Разговоры оживились к концу обеда. Адмирал рассказал, как однажды в Черном море два капитана держали пари на легавого щенка, кто скорей снимется с якоря.
— Так что бы вы думали сделал Ивков, покойный брат нашего зубоскала?..
— А что, ваше превосходительство?
— Видит он, что шкуна, с командиром которой он держал пари, его обгоняет, все гребные суда подняла, а у него еще баркас не поднят… Он, чтобы выиграть время, велел баркас утопить, оставив на месте буек, поднял якорь, поставил паруса и был таков на своем тендере… щенка-то и выиграл… После уж он сам признался, на какой пошел фокус… Фокус-то фокусом, а находчивость… Такой командир и с неприятелем найдется… Вот что значит — школа черноморская…
В свою очередь, и Монте-Кристо рассказал, как они на фрегате «Коршун» «втирали очки» одному адмиралу.
После пирожного адмирал попросил всех пересесть на диваны. Подали ликеры и кофе.
Адмирал взял под руку Николая Афанасьевича и, отводя его в сторону, тихо сказал:
— А вы уж со Щеглова не взыскивайте, Николай Афанасьич… прошу вас… Он и так наказан… И вообще… на меня не сердитесь… Мало ли что скажешь… Я ведь знаю, что корвет у вас в порядке…
Монте-Кристо ушел от адмирала примиренный с ним. Скоро и адмиралу пришлось убедиться, что Монте-Кристо в критические минуты — образцовый капитан, и это заставило адмирала снисходительнее относиться к его недостаткам.
Когда вслед за капитаном все стали откланиваться, адмирал, веселый и довольный, благодарил всех за посещение и, когда к нему подошел Леонтьев, крепко пожал ему руку и сказал:
— Так мы теперь друзья, не правда ли?
— Друзья, ваше превосходительство! — отвечал, улыбаясь, Леонтьев.
На корвете все, кроме вахтенных, крепко спали.
Был второй час чудной южной лунной ночи. «Резвый» бесшумно несся вперед, неся почти все паруса.
Мичман Леонтьев, стоявший на вахте, шагал по мостику, зорко поглядывая по сторонам и изредка покрикивая:
— Вперед смотреть!
Вдруг на мостике внезапно показалась фигура адмирала. Он был заспанный, в кителе и в туфлях, одетых на босую ногу.

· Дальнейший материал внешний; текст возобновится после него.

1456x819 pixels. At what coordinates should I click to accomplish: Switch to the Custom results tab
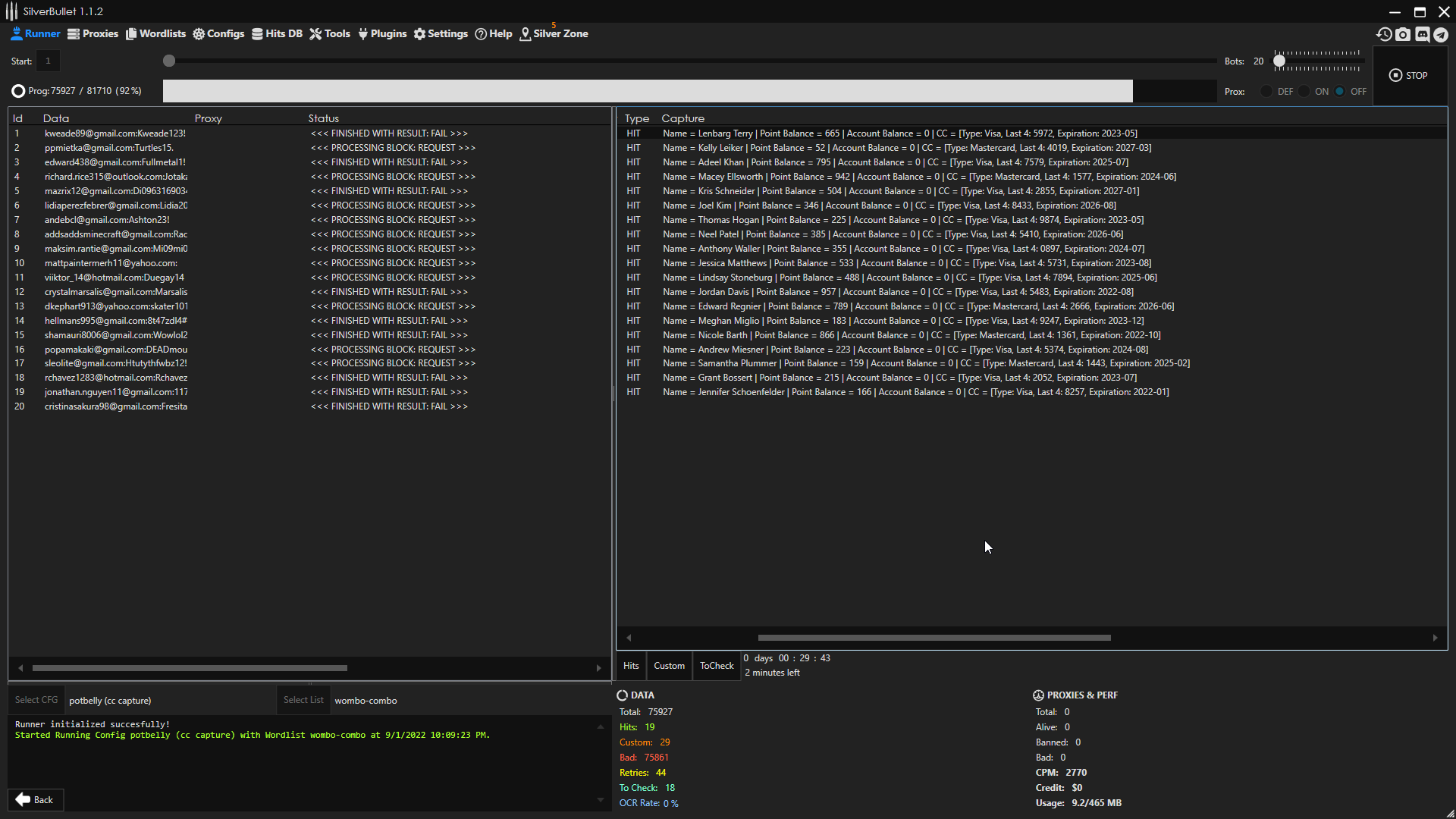tap(669, 666)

Постояв минуту-другую, он подошел к Леонтьеву и тихо сказал:
— Вызовите барабанщика, да чтобы без шума.
— Есть!
Через минуту явился барабанщик.
— Пожарную тревогу! — приказал адмирал.
Раздалась тревожная, призывная, долго не умолкавшая дробь.
И не прошло и двух минут, как весь корвет ожил. Раздался топот сотен ног, доносились окрики боцманов. Все стремглав летели по своим местам. Еще минуты две, и все палубы были освещены, все брандспойты готовы, и крюйт-камера в несколько мгновений могла быть затоплена.
Испуганные выскочили капитан и старший офицер, спрашивая у Леонтьева, в каком месте пожар.
— Нигде… Адмирал, — тихо произнес он, указывая на адмирала.